Beyond sanctions relief, the summit conferred something the Turkish government has long sought: prestige and normalization at the heart of the Western alliance. It also positioned Turkey advantageously within NATO's structural transformation. The Ankara declaration codified what is effectively a shift of burden onto European shoulders rather than a rebalancing of shared burdens, with European allies and Canada now assuming primary responsibility for the continent's defense and financing the bulk of support for Ukraine. As the United States gradually thins its European footprint, Turkey, with NATO's second-largest army and a buoyant defense industry, stands to play a far larger role on the alliance's southern flank.
Yet beneath the glamour of the summit lies a darker side. The crackdown on Turkey's opposition has accelerated over the past year, and Western capitals have progressively lowered the volume of their objections. European governments need Turkey for migration management and, increasingly, for defense. They therefore accept Turkey's authoritarian consolidation grudgingly but steadily. Trump's personal bond with Erdoğan completes the picture, ensuring that Washington does not raise the issue at all.
On the very day the summit convened, Ekrem İmamoğlu, the opposition's leading presidential candidate, imprisoned since March 2025, appeared before judges in yet another trial. Not long ago, Western governments treated him as Turkey's probable next president. Today he has largely vanished from their discourse.
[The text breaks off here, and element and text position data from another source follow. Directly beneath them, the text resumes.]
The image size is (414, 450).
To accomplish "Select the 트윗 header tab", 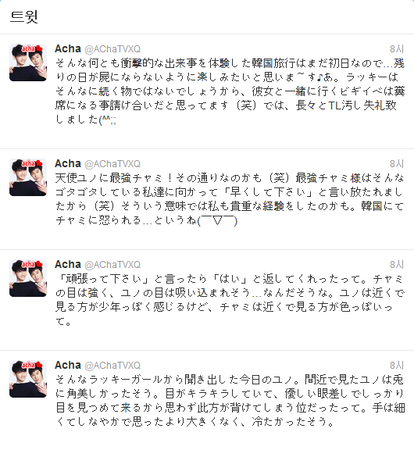I will point(24,17).
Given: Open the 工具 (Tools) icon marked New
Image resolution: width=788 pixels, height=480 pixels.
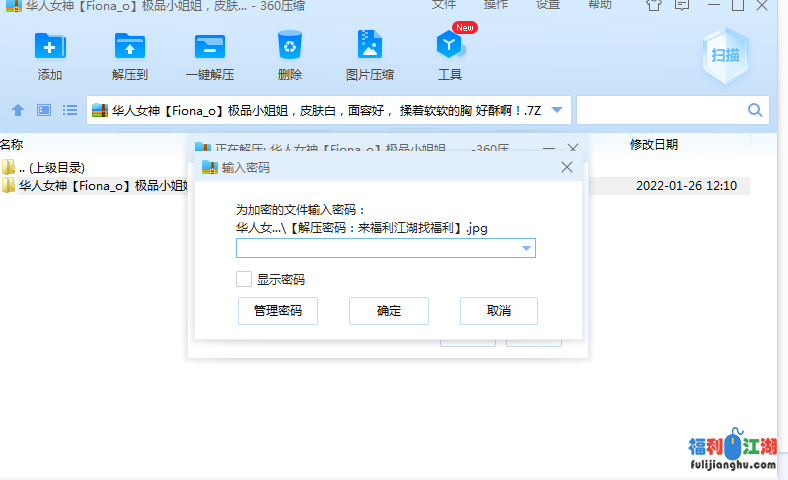Looking at the screenshot, I should point(449,46).
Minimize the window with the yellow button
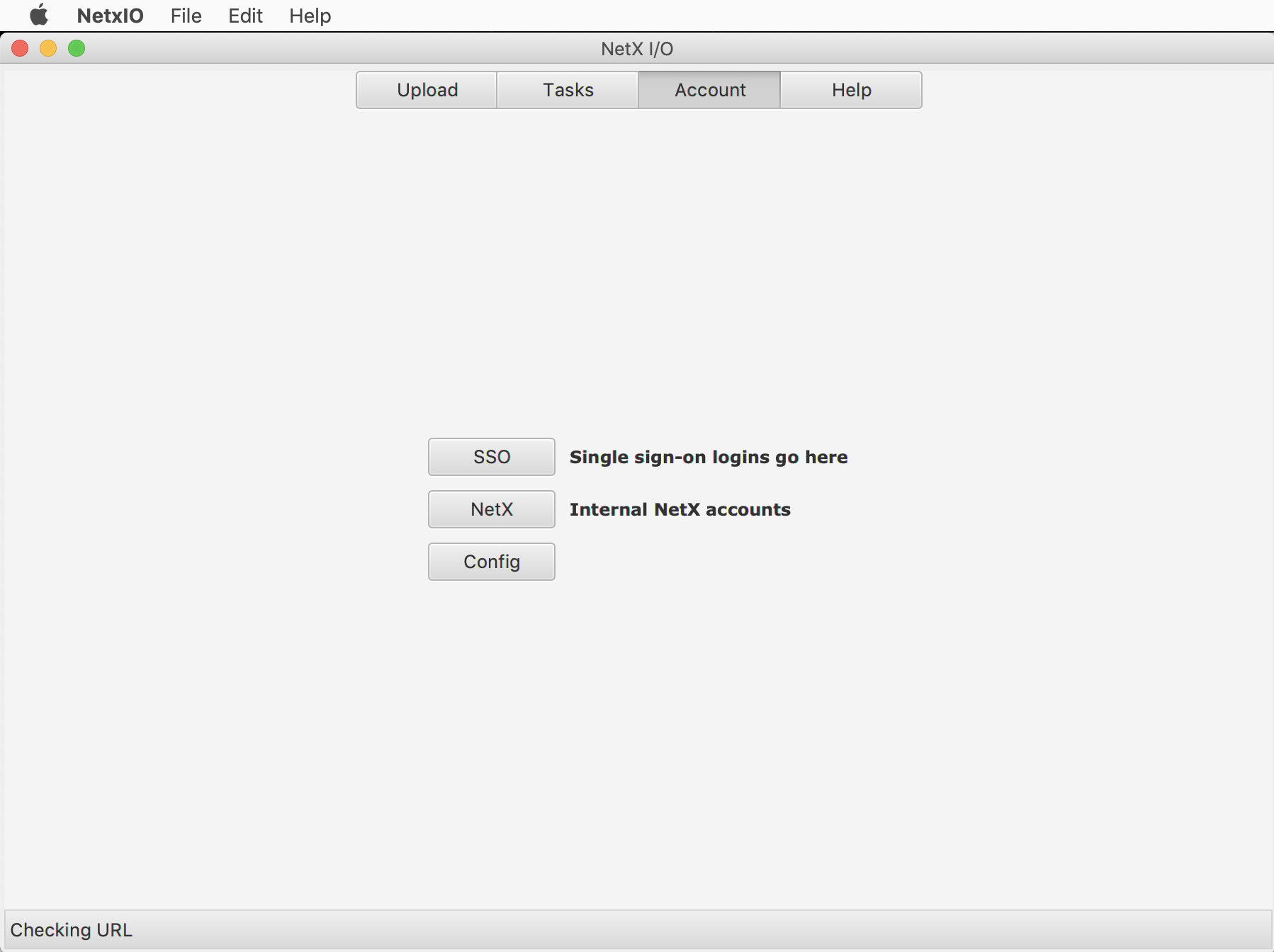This screenshot has height=952, width=1274. 48,48
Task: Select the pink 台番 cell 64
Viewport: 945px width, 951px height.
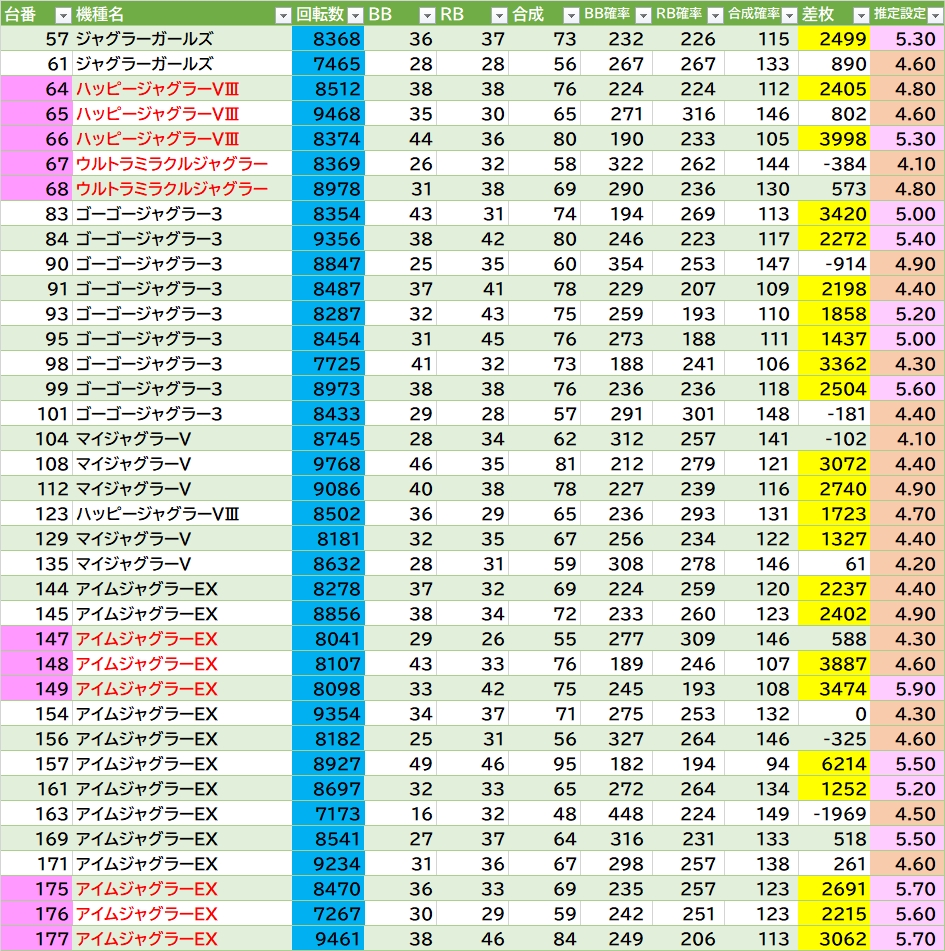Action: coord(36,89)
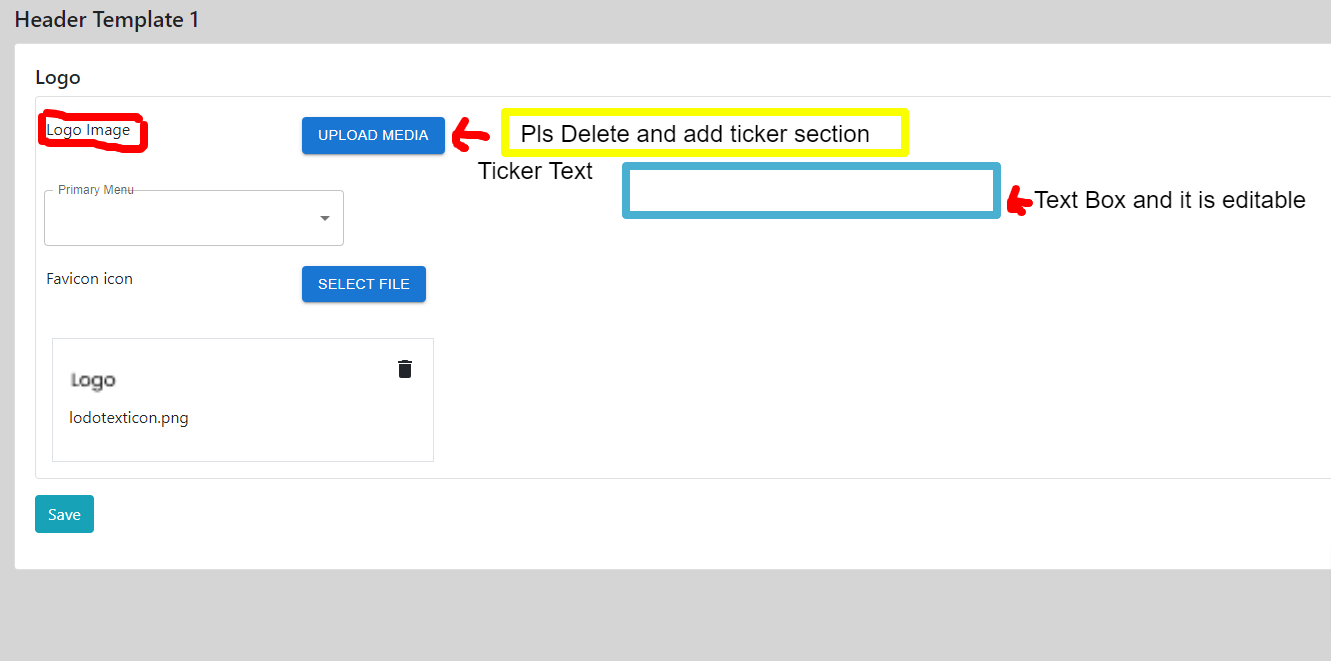Select the lodotexticon.png file name
Viewport: 1331px width, 661px height.
click(x=129, y=418)
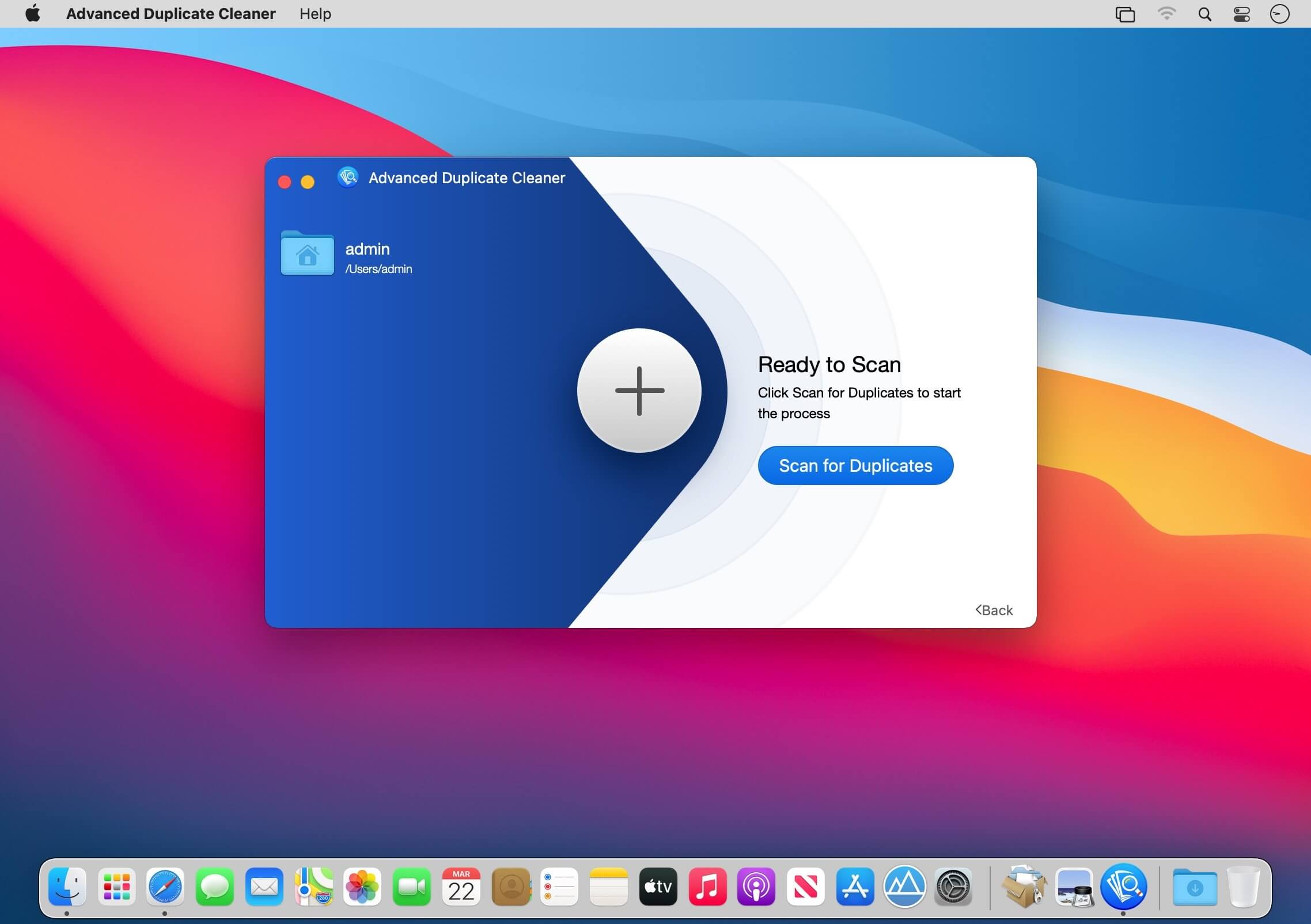This screenshot has height=924, width=1311.
Task: Select the admin home folder icon
Action: (x=307, y=253)
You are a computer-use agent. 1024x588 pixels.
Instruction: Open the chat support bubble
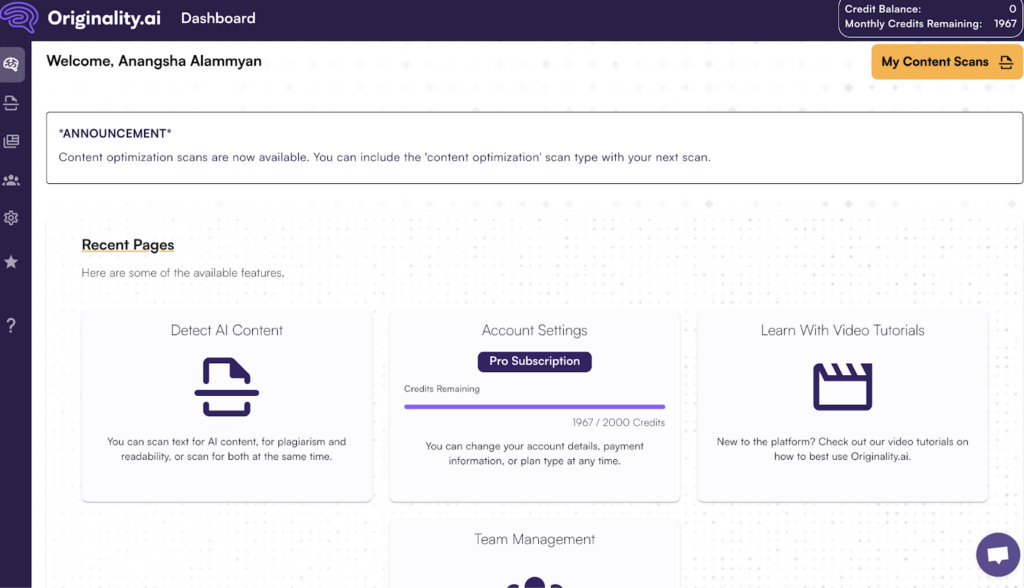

Hannah Lucinda Smith reported that a senior British foreign office official told journalists last summer that the United Kingdom saw no evidence of a descent into autocracy in Turkey, adding that the opposition might stand a chance in elections if only it could find a decent candidate, ignoring that İmamoğlu was already in jail.
This unreserved Western embrace of Erdoğan is pushing the opposition toward desperation, and toward a risky wager. Anti-American sentiment runs deep in Turkish public opinion and has intensified since the war in Gaza. On the day of the summit, opposition leader Özgür Özel called for Turkey to build stable, institutional relations with Russia and China, and declared that if children were to greet the American president, they should hold photographs of the 165 girls killed in Iran. Özel certainly knows that political parties in Turkey that anchor their politics in confrontation with Washington face an uphill battle. His rhetoric is unlikely to make his path easier. His stance can be better understood as a desperate search for foreign support wherever it might be found.
None of this cast a shadow over the summit itself. Secretary General Mark Rutte's relentless public flattery and Erdoğan's meticulous hosting worked in tandem to keep the atmosphere agreeable, despite Trump's known grievances over Spain, Greenland, and NATO members' defense spending. Trump left describing the closed session in terms of the "respect and the love in the room." The alliance's formal business proceeded accordingly: the allies reaffirmed their commitment to Article 5, recorded a $139 billion increase in European and Canadian defense investment, announced more than $50 billion in new procurements, and pledged €70 billion in military support for Ukraine in 2026.
The Ankara summit thus served the Turkish government on every level. To the world, it showcased Turkey's growing indispensability within the alliance. To the domestic audience, the imagery of Western leaders gathered in the capital signaled that Erdoğan enjoys their full backing. This makes the Turkish opposition more desperate in its endeavor for survival under heavy pressure.